Companies are calling for better work-related skills
Education Secretary Charles Clarke promised a "Skills Alliance" between the education sector, companies and unions.
This, he said, would address the problems created by too many people leaving school without an adequate level of literacy or numeracy.
Announcing the contents of the Skills White Paper, Mr Clarke vowed to lift the maximinum age for starting a Modern Apprenticeship from 25.
Digby Jones, director general of the CBI, urged the government to "turn paper promises into practical realities"
He said: "Charles Clarke is right to recognise the role of employers and is giving them a greater say in the content and delivery of training programmes.

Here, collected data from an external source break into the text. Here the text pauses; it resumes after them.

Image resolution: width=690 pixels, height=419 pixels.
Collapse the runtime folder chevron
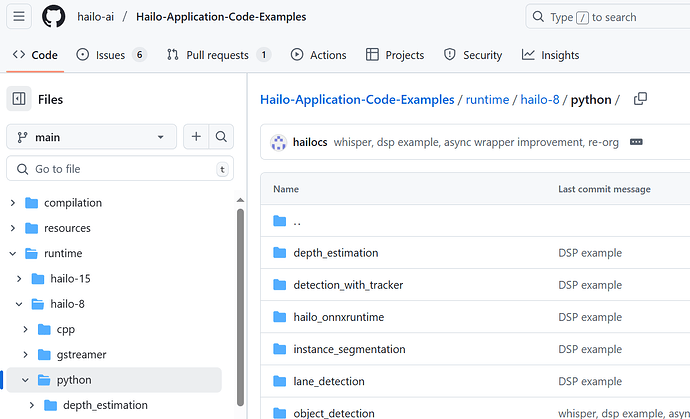[13, 254]
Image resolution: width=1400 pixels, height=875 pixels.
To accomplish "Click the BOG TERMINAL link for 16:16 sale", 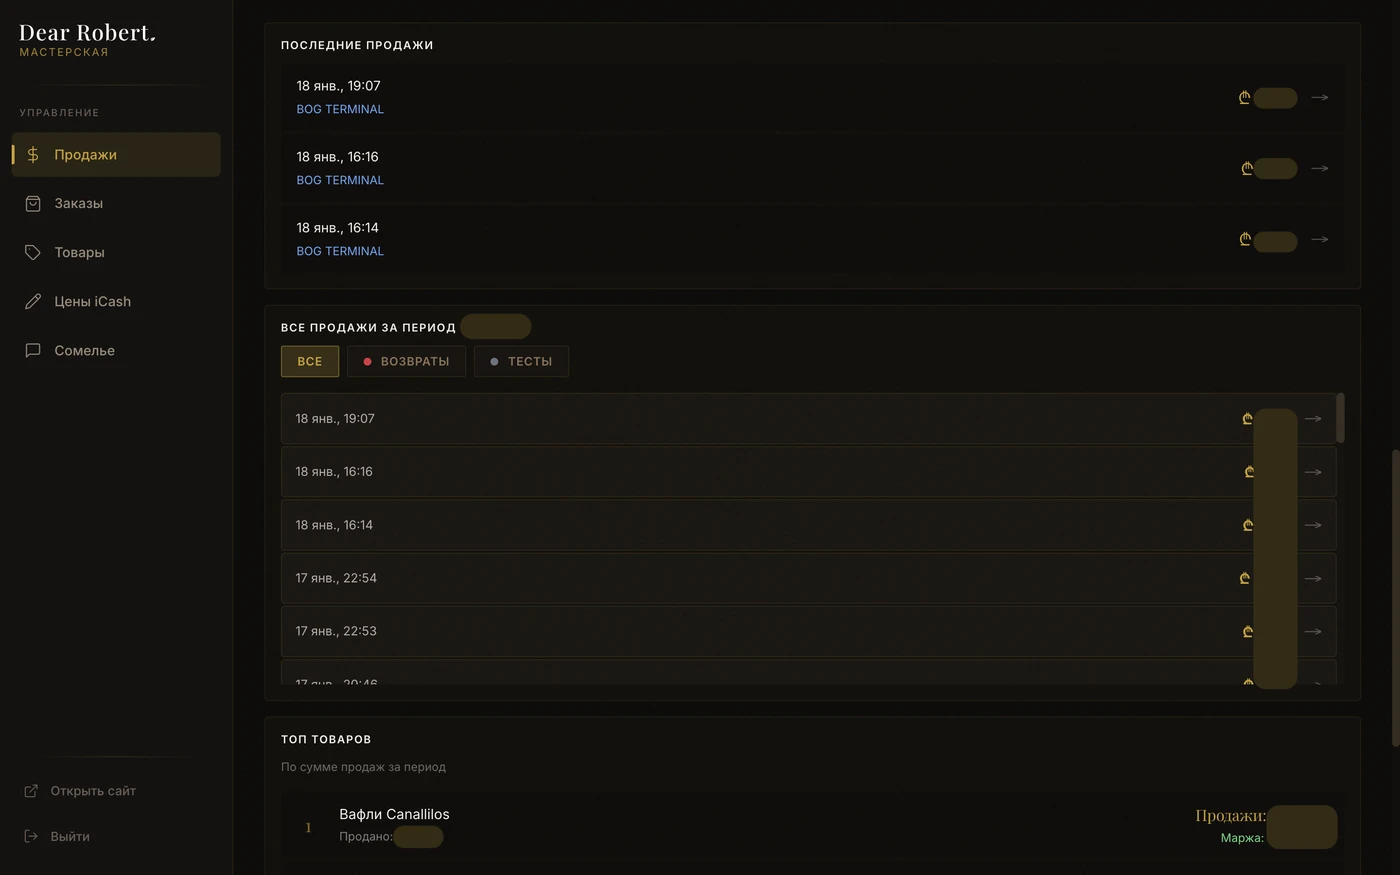I will (x=340, y=181).
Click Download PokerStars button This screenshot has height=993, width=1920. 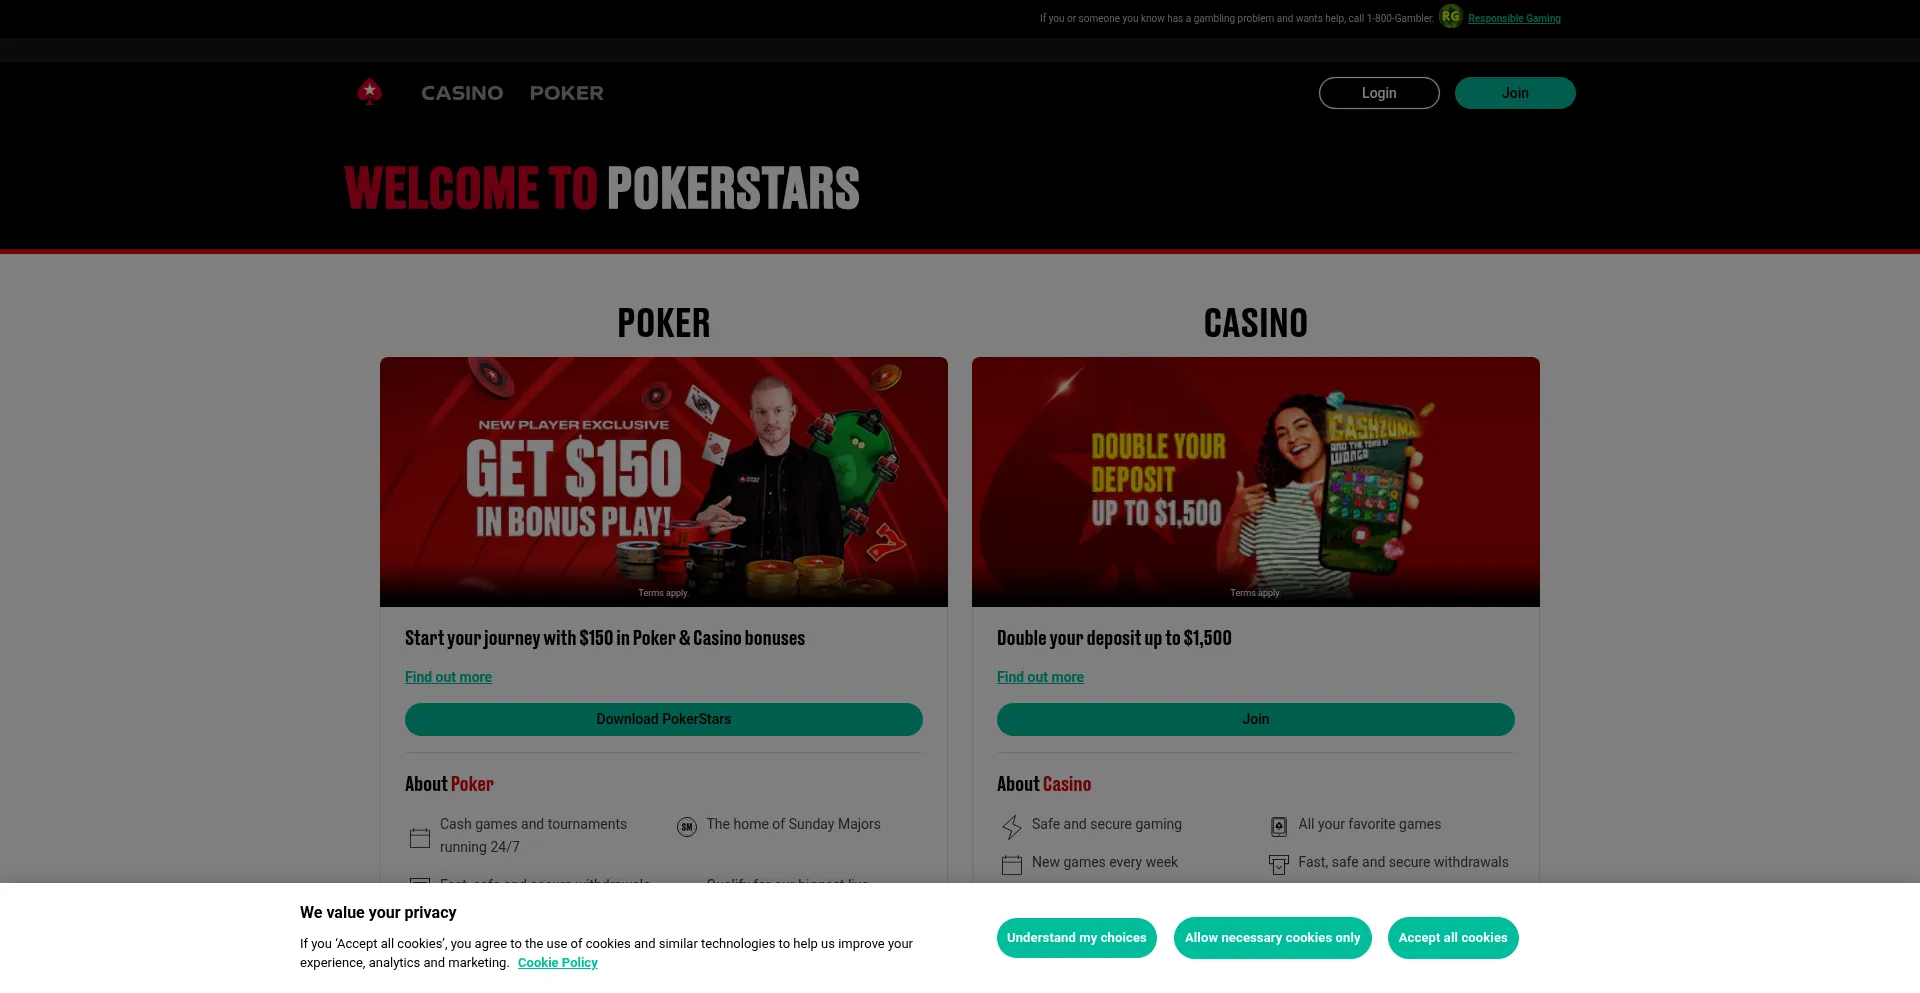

"For too long there has been a mismatch between the needs of employers and the services of training providers."
But Mr Jones added: "There is still too much centralisation in the way budgets are allocated."
The government said it would also provide free tuition for A-level or equivalent courses on a regional "shortage" basis.
If businesses in an area needed certain skills, only the over-19s taking relevant subjects would receive funding.
The north-east of England has 400,000 adults with literacy and numeracy skills below those needed to cope with most jobs.
Vicky Young, who runs Posithread UK, a manufacturing company in Washington, Tyne and Wear, has stopped taking part in the Modern Apprenticeship scheme.
Instead she has started employing older workers, because of their superior skills.
Mrs Young said: "I believe it is right to train people for skills that are relevant in the area where they live.
"But the big mistake was getting rid of apprenticeships 18 years ago. The government is never going to get that level of training back, even with the Modern Apprenticeships it has introduced.
"Encouraging people to stay on to A-level is no good at all. Also, most of the training providers are ex-civil servants or consultants who have never worked in industry."
France and Germany have double the UK's proportion of workers trained to technician or skilled craft level.
Engineering Employers' Federation director general Martin Temple said: "The measures contained in the new skills strategy could provide a major boost for vocational skills in the UK.
"We welcome the new funding and entitlements for adults undertaking vocational qualifications.
"However, while the removal of age thresholds for Modern Apprenticeships is a crucial step to addressing the shortage of skilled technicians, it must be backed by sufficient resources to allow employers and employees the chance to take advantage of it."